*** AVAILABLE DATA ***
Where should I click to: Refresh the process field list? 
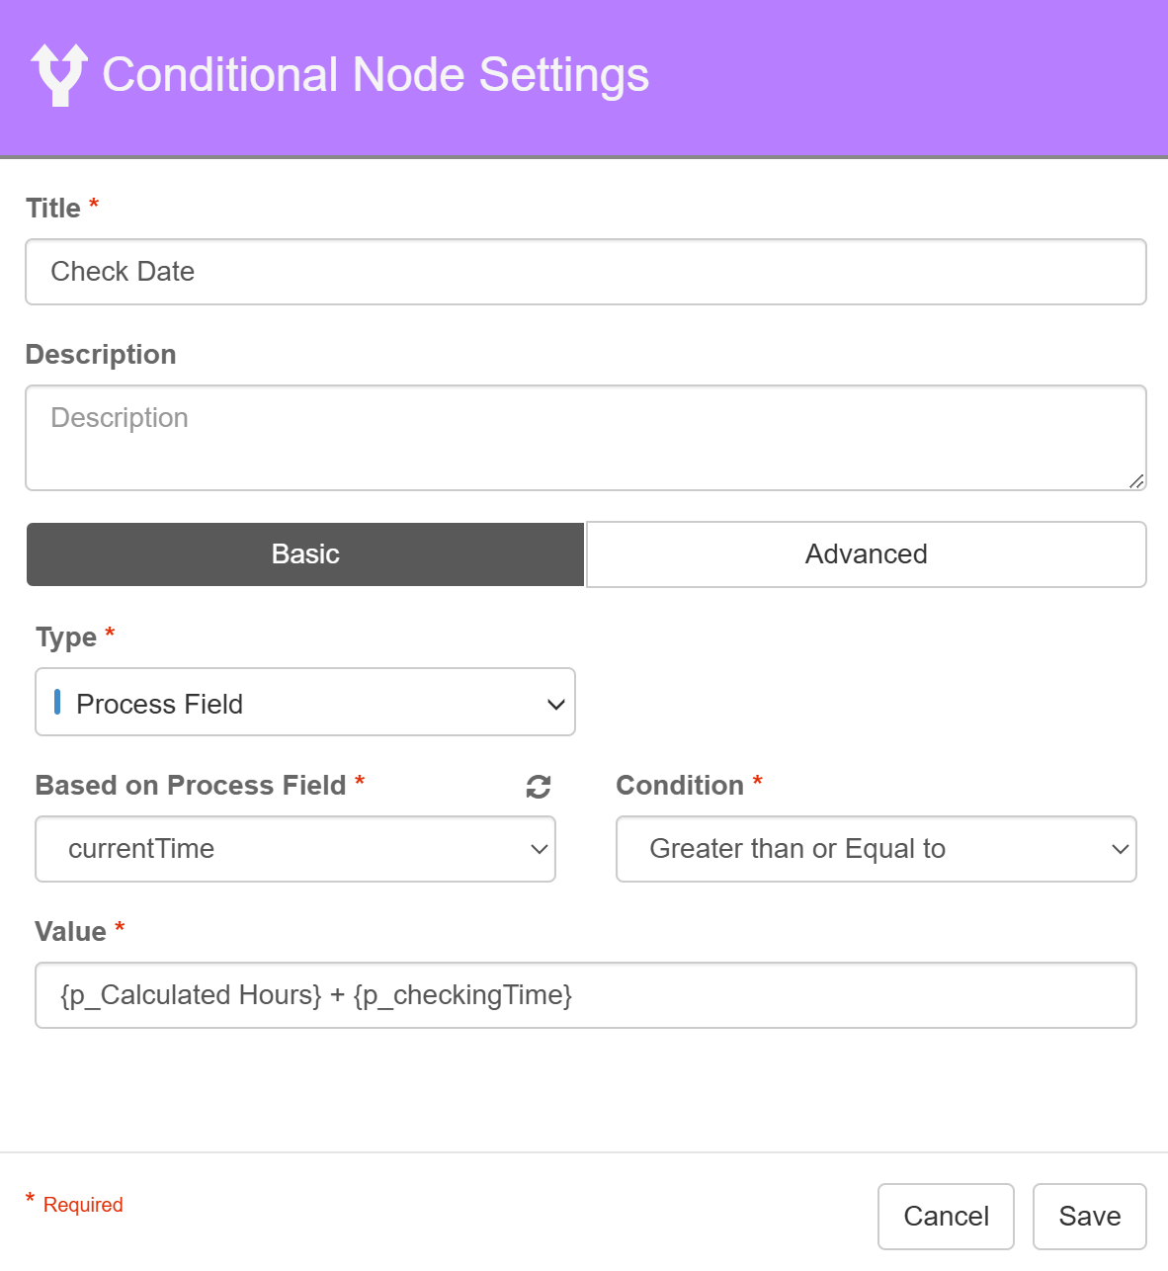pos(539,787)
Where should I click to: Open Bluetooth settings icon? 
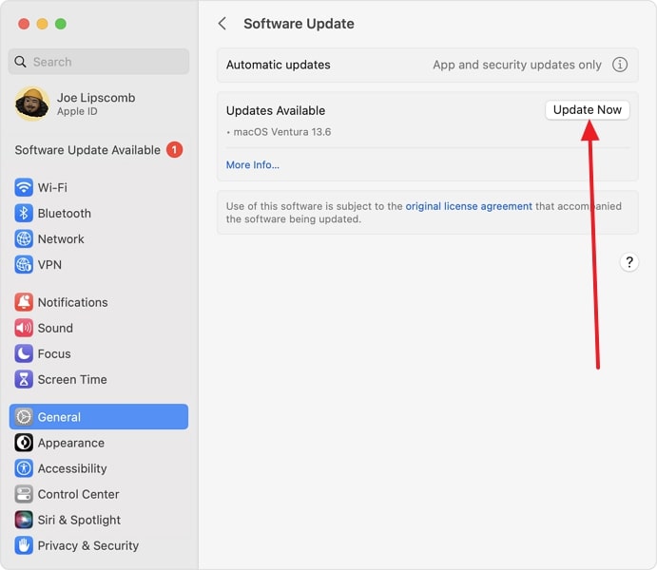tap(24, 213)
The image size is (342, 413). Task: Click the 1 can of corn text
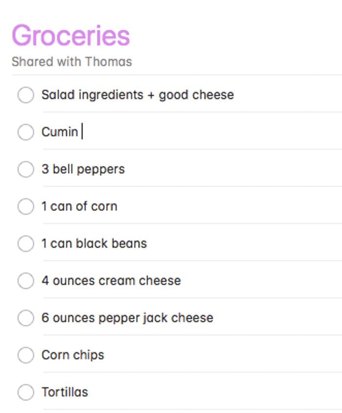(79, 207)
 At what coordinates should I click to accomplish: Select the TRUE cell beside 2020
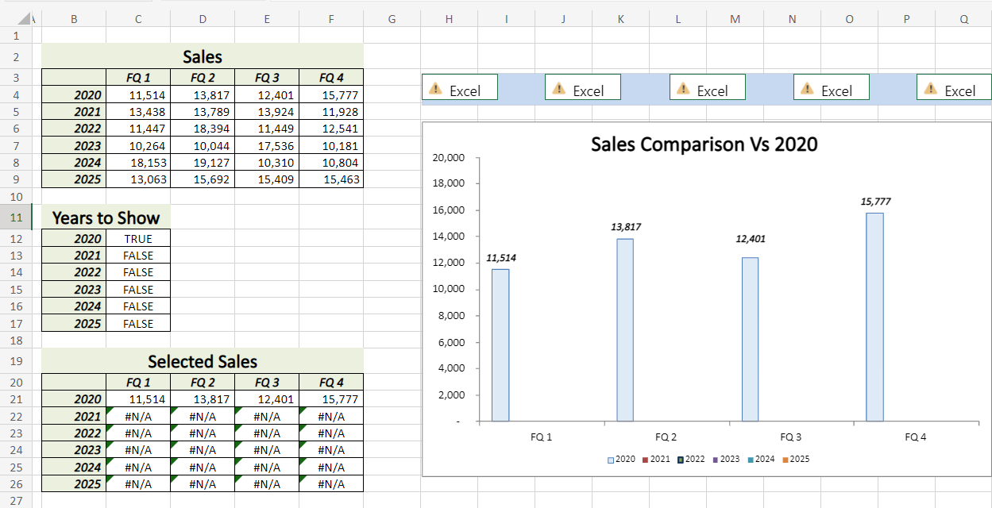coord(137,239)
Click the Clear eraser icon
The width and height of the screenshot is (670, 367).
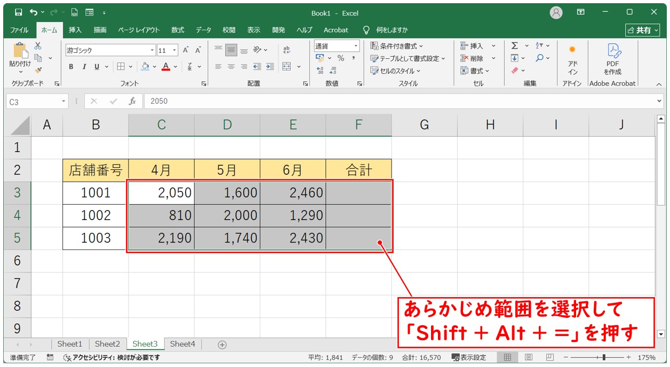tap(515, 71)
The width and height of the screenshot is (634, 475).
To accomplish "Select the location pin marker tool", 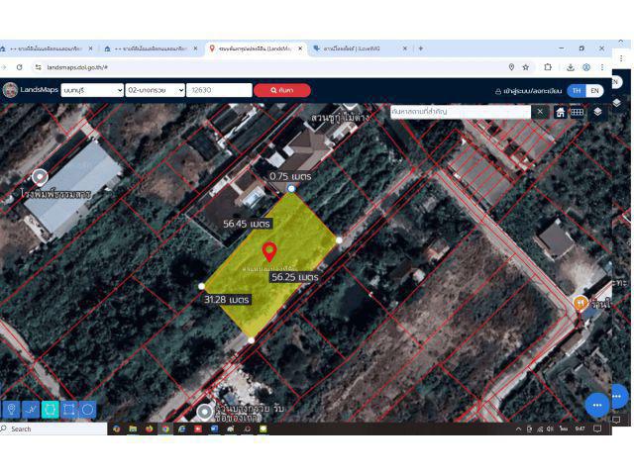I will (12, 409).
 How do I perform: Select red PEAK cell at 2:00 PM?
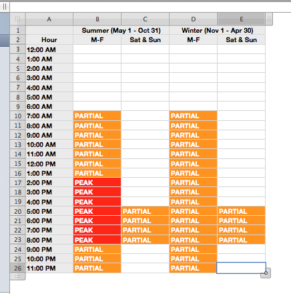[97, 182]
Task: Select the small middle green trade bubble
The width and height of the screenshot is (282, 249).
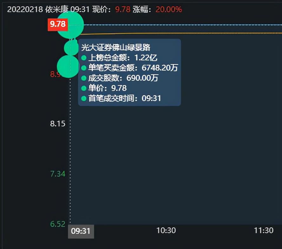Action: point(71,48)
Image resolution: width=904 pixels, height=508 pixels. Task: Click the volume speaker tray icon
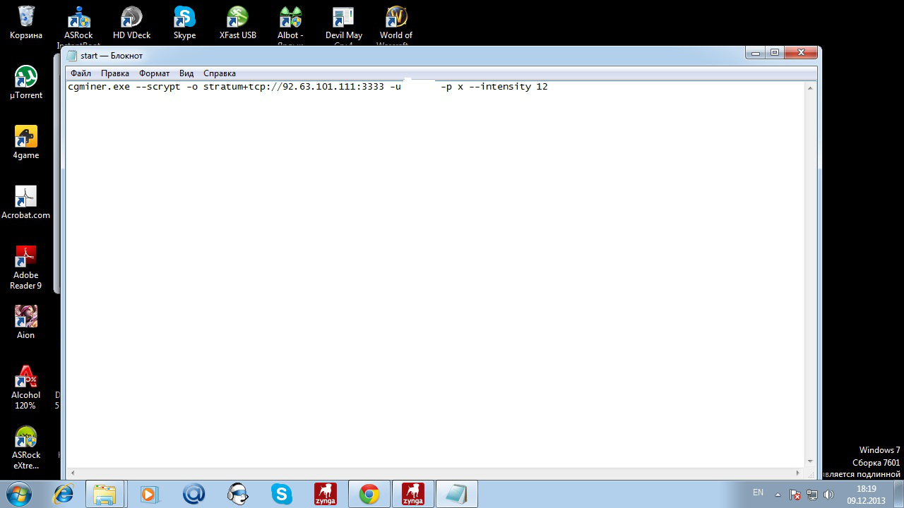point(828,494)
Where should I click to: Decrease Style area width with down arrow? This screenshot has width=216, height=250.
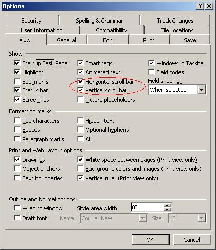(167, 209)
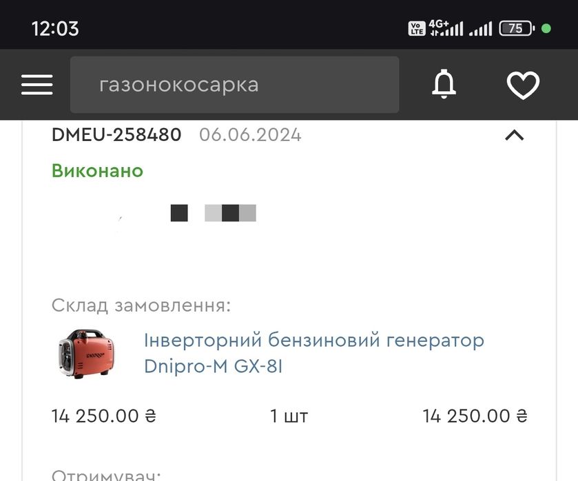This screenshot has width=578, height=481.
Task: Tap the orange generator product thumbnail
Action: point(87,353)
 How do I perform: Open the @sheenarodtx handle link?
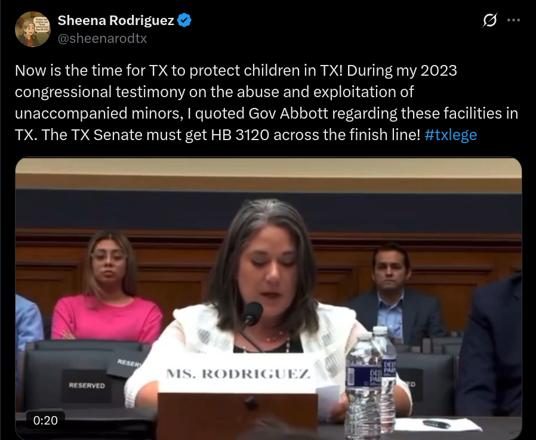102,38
*** End of AVAILABLE DATA ***
ACTIVITY:
Leaving aside every picture, transcribe exactly the lines that run from the one with "Task: Select the" to the close of the listing above.

SOLUTION:
Task: Select the small middle green trade bubble
The width and height of the screenshot is (282, 249).
Action: point(71,48)
Image resolution: width=904 pixels, height=508 pixels. Task: Click the volume speaker tray icon
point(828,494)
Where should I click to: Decrease Style area width with down arrow? This screenshot has width=216, height=250.
(167, 209)
This screenshot has width=578, height=481.
Task: Tap the orange generator product thumbnail
Action: point(87,353)
 How do I perform: Open the @sheenarodtx handle link?
102,38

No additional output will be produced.